Mr. Lambert’s disgruntled parents then turned to the European Court of Human Rights in Strasbourg contending that France’s acquiescence in Dr. Kariger’s proposed course violated the European Convention on Human Rights. The central claim was that France’s framework for ending life support breached Article 2’s guarantee of a patient’s right to life. The parents contended that the procedures followed in resolving Mr. Lambert’s medical fate and the criteria used were inadequate to meet human rights standards for protecting life.

By a 12 to 5 margin, the judges of the ECHR rejected the parents’ claims. The 12-judge majority found that the French regulatory framework fully satisfied governmental obligations to protect human life. While Article 2 did require steps to preclude inappropriate termination of life-sustaining medical intervention, the investigatory process used to determine Mr. Lambert’s condition and to shape his medical fate was full and fair. Dr.
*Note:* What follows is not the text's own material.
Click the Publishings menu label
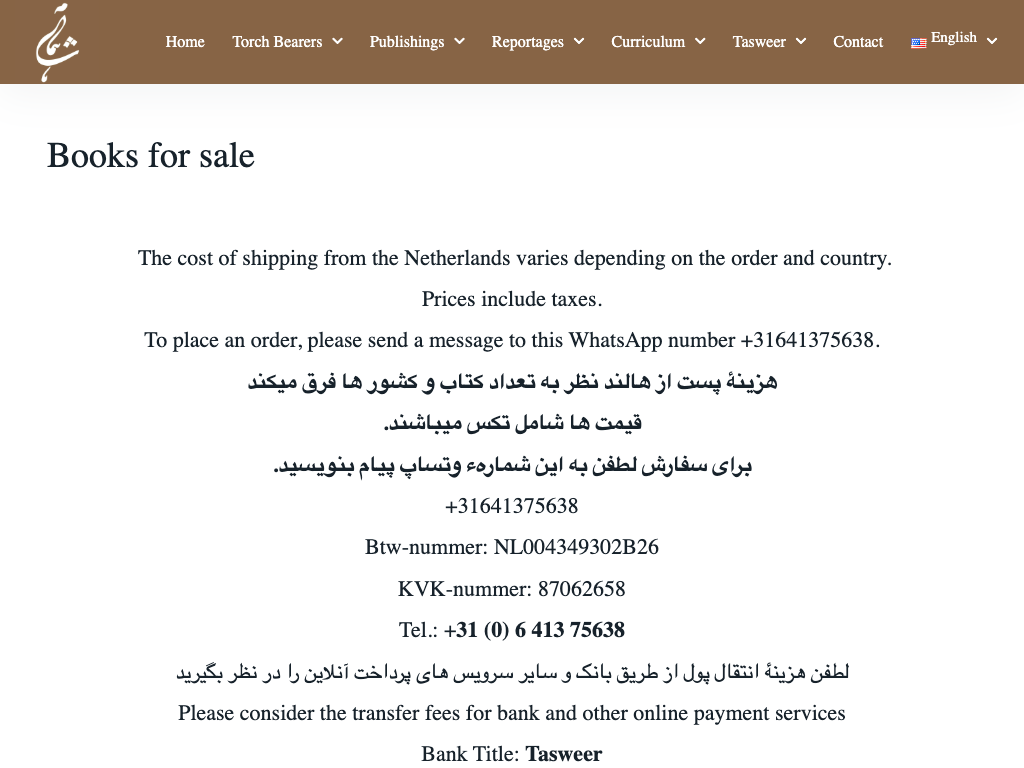Viewport: 1024px width, 768px height. [406, 42]
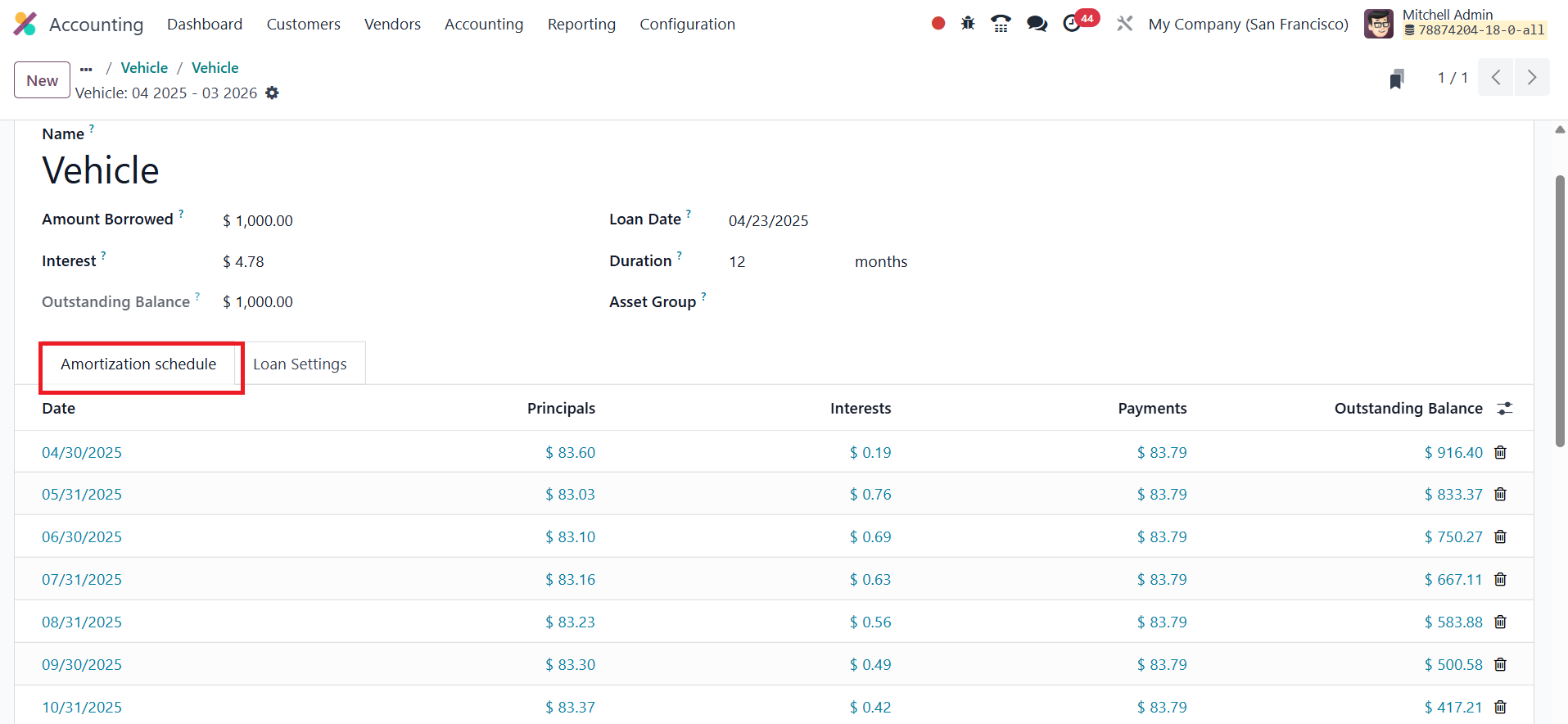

Kariger had undertaken consultations both with medical sources and with interested family members and caretakers. Moreover, the statutory decision-making criteria were acceptable.  According to the majority, the notion of “unreasonable obstinacy” was appropriate as applied to persons permanently unaware and unable to engage in human relationships. And it was appropriate for decision makers to give “paramount importance” to the patient’s wishes “however those wishes are expressed.” (Para. 147).

The 5-judge dissent would have found that Article 2 precluded removal of Mr. Lambert’s life support. They viewed a determination to deny food and water to a non-suffering, medically sustainable patient as a frightening specter in the absence of a clearly expressed wish by the patient to forgo such life support in the circumstances at hand. The dissent denounced reliance on “casual conversations” uttered years earlier in assessing the patient’s wishes. They claimed that a terminal decision should be grounded only on “absolute certainty” about the patient’s wishes. Otherwise, they said, extension of life for a non-suffering patient should be mandatory.

The Lambert majority position is consistent with humane handling of grievously stricken medical patients. Permanent unconsciousness – with its total incapacity to relate to a patient’s environment – is an intrinsically undignified status. Most people contemplating their own fate prefer not to be maintained in such an extremely debilitated condition and prefer to spare their loved ones a protracted and burdensome death watch over an irreversibly insensate, unresponsive individual. The conversations and preference attributed to Mr. Lambert were fully believable and consistent with common experience. The dissent’s insistence on more formal and more explicit expressions was neither realistic nor humane.

The arguable defect of Lambert is that neither the French court nor the ECHR went far enough in outlining the appropriate approach toward permanently unconscious patients. Once a patient is carefully assessed as permanently unaware, the presumption for decision makers should be that life support should be terminated unless there is evidence that the patient had previously expressed a contrary wish. Such a default decision-making position would be consistent both with the preferences of a strong majority of patients and with humane medical handling. Further, hospitals should adopt institutional policies clarifying that artificial life support for permanently unaware patients is “medically inappropriate.” Such policies would include careful assessment of the patient’s condition and institutional cooperation in transferring the permanently unconscious patient to another institution if the patient’s loved ones could find a willing recipient.  Yet in the absence of previously expressed wishes to be sustained in such a status, artificial maintenance of a permanently unconscious patient is indeed medically inappropriate. See N.L. Cantor, “No Ethical or Legal Imperative to Provide Life Support to a Permanently Unaware Patient,” 10:3 Am. J. of Bioethics 58-59 (March 2010).